Relation of amiodarone hepatic and pulmonary toxicity to serum drug concentrations and superoxide dismutase activity.

Hepatic enzymes, pulmonary function, serum amiodarone and desethylamiodarone (DEA) concentrations and erythrocyte superoxide dismutase (SOD) activity were monitored at regular intervals for 1 year in 30 patients receiving amiodarone. Subclinical hepatotoxicity developed in 5 patients. These patients had higher baseline alanine transaminase values (42.6 +/- 6.8 vs 22.9 +/- 1.8 U/liter) and had an increase in serum aspartate transaminase from 27 +/- 4.1 at baseline to 147 +/- 77.3 U/liter at 12 months.

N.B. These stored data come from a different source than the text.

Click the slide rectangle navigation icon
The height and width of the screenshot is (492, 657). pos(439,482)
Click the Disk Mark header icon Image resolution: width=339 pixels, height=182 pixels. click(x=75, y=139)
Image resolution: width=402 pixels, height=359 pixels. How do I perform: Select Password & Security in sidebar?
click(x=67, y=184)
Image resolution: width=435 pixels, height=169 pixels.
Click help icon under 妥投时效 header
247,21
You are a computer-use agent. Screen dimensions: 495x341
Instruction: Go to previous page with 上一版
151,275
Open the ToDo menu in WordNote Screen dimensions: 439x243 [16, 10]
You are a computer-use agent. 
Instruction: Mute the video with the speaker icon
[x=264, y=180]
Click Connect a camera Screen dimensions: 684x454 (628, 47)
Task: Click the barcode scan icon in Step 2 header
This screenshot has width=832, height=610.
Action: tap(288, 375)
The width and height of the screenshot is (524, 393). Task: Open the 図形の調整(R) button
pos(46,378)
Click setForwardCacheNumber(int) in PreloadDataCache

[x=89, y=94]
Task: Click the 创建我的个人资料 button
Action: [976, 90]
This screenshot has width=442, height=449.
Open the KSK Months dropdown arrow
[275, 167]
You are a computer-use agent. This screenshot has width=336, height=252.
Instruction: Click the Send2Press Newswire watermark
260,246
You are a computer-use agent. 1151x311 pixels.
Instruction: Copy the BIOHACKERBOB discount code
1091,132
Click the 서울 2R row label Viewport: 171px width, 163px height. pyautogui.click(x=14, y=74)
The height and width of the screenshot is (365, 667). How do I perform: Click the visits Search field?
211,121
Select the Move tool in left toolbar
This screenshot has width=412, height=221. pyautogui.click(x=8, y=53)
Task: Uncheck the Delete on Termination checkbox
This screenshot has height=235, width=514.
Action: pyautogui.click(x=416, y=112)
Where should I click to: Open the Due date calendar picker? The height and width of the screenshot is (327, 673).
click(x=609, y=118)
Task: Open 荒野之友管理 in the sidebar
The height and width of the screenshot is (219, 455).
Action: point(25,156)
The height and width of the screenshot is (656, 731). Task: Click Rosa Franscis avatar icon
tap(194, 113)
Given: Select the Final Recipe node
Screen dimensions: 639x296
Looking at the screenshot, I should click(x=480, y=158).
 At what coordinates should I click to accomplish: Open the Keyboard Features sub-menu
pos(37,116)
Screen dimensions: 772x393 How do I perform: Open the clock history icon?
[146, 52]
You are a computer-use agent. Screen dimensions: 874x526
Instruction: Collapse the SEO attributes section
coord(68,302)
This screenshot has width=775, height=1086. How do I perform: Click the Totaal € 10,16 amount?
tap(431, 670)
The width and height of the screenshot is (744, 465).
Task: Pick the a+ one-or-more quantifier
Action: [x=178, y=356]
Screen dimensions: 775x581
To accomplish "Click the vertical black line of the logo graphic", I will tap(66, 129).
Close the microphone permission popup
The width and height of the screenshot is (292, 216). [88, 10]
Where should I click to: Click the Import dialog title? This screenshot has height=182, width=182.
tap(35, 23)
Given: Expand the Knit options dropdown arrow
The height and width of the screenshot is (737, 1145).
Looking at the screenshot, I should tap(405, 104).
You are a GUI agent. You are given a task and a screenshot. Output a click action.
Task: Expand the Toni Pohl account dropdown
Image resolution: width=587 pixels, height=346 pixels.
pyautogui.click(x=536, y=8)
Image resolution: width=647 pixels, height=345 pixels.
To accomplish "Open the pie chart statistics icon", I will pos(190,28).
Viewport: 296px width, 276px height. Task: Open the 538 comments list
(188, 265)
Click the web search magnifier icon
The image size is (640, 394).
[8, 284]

The other patients had little variation in aspartate transaminase. Six patients with normal baseline carbon monoxide diffusing capacity had subclinical pulmonary toxicity develop with a mean decrease in diffusing capacity to 0.7 +/- 0.05 of the baseline value, which correlated with decreasing erythrocyte SOD activity. Mean carbon monoxide diffusing capacity and SOD activity remained unchanged in the other patients. The mechanisms of hepatic and pulmonary injury remain unknown, but appear to be associated with exposure to higher total serum concentrations of amiodarone plus DEA. Patients who had hepatic and/or pulmonary abnormalities develop received higher doses of amiodarone (440 +/- 27 vs 340 +/- 18 mg/day), but also had a higher amiodarone:DEA ratio suggesting that dose-dependent kinetics contributed to the higher concentrations. Elevated baseline alanine transaminase may indicate increased risk for hepatotoxicity while a progressive decrease in erythrocyte SOD may be an early indication of pulmonary toxicity. The latter finding indicates a need to investigate the role of free radicals in the pathogenesis of amiodarone pulmonary toxicity.